__Aim of the exercise__: Exactly reproduce the line that contains "Click the magnifying glass toolbar icon" and all lines after it in the entries below, through the very last line.

__Material for this exercise__:
# # # # #

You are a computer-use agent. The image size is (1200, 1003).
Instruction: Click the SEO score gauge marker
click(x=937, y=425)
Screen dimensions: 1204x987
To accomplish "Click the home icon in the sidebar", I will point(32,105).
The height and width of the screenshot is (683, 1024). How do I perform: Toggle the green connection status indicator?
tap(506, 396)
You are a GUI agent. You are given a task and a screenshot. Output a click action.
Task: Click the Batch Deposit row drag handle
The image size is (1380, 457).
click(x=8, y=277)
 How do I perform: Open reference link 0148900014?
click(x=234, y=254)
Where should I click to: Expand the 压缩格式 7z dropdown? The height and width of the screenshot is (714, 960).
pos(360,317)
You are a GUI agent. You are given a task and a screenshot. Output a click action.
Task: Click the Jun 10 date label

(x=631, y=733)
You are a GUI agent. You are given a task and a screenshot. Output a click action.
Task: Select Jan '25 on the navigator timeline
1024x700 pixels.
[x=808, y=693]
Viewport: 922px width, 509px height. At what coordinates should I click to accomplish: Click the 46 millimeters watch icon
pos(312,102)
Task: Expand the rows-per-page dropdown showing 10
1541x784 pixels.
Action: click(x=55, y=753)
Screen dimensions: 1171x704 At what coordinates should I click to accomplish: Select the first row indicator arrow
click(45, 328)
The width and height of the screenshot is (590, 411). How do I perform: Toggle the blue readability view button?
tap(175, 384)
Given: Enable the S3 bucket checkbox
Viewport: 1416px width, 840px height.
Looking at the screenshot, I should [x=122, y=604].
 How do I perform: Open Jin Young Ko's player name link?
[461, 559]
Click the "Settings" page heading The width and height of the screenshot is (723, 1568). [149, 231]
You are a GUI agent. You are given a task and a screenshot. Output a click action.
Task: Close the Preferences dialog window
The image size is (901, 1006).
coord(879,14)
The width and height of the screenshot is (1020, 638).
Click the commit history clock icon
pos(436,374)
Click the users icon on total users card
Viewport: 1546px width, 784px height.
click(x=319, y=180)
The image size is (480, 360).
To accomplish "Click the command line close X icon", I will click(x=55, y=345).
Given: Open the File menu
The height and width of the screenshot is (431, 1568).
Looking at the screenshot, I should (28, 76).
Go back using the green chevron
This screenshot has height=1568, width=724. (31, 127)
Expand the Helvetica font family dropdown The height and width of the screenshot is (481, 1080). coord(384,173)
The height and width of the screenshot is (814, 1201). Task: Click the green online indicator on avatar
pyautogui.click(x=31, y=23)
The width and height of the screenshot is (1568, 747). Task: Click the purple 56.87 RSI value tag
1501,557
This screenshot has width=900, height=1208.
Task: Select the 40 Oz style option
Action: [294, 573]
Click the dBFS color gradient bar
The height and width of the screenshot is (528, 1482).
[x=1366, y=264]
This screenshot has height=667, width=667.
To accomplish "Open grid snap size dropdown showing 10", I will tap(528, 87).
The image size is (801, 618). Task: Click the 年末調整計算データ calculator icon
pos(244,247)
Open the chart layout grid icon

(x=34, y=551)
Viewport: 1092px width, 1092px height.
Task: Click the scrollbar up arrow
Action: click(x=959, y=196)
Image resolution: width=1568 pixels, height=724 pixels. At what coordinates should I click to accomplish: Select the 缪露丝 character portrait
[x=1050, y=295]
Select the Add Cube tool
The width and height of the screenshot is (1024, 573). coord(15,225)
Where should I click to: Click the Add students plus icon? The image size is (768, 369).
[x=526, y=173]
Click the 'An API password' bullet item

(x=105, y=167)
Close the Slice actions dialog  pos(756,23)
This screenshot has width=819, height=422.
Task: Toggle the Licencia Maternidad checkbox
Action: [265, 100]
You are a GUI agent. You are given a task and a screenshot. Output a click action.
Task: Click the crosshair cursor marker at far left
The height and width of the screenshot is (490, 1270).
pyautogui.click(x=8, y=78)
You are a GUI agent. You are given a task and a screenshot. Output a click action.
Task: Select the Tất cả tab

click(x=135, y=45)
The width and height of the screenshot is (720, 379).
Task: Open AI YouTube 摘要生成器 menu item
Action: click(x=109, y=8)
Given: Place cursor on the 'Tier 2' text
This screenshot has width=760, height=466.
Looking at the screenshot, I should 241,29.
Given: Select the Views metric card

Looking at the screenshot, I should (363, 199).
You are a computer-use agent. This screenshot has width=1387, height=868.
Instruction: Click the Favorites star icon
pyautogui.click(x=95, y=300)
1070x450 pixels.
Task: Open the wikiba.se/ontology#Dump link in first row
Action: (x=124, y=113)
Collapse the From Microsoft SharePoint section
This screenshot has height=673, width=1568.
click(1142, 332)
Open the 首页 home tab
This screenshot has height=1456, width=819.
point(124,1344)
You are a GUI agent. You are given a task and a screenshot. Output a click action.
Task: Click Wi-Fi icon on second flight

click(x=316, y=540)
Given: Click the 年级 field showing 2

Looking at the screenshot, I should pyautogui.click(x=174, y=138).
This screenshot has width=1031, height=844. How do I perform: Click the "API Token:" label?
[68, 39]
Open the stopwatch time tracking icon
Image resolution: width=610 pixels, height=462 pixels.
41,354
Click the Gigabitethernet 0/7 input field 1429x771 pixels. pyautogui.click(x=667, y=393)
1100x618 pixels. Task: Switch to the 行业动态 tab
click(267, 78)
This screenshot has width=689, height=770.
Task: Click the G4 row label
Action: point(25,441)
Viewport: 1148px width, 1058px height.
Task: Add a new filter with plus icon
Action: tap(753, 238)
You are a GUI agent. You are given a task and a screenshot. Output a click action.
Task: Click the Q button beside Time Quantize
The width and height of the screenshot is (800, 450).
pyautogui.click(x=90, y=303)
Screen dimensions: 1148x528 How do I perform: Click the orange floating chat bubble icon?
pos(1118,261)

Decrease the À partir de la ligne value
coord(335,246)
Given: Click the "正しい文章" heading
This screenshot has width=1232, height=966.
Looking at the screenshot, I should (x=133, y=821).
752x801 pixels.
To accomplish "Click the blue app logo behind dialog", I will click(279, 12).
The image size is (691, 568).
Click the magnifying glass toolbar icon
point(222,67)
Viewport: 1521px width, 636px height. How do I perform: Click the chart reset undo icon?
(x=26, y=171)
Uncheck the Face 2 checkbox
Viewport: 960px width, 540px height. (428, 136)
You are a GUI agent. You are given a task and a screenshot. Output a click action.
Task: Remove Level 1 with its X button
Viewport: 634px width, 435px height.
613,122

# # # # #

__Answer to this problem__:
Click the magnifying glass toolbar icon
point(222,67)
Viewport: 1521px width, 636px height. How do I perform: Click the chart reset undo icon?
(x=26, y=171)
Uncheck the Face 2 checkbox
Viewport: 960px width, 540px height. (428, 136)
You are a GUI agent. You are given a task and a screenshot. Output a click action.
Task: Remove Level 1 with its X button
Viewport: 634px width, 435px height.
613,122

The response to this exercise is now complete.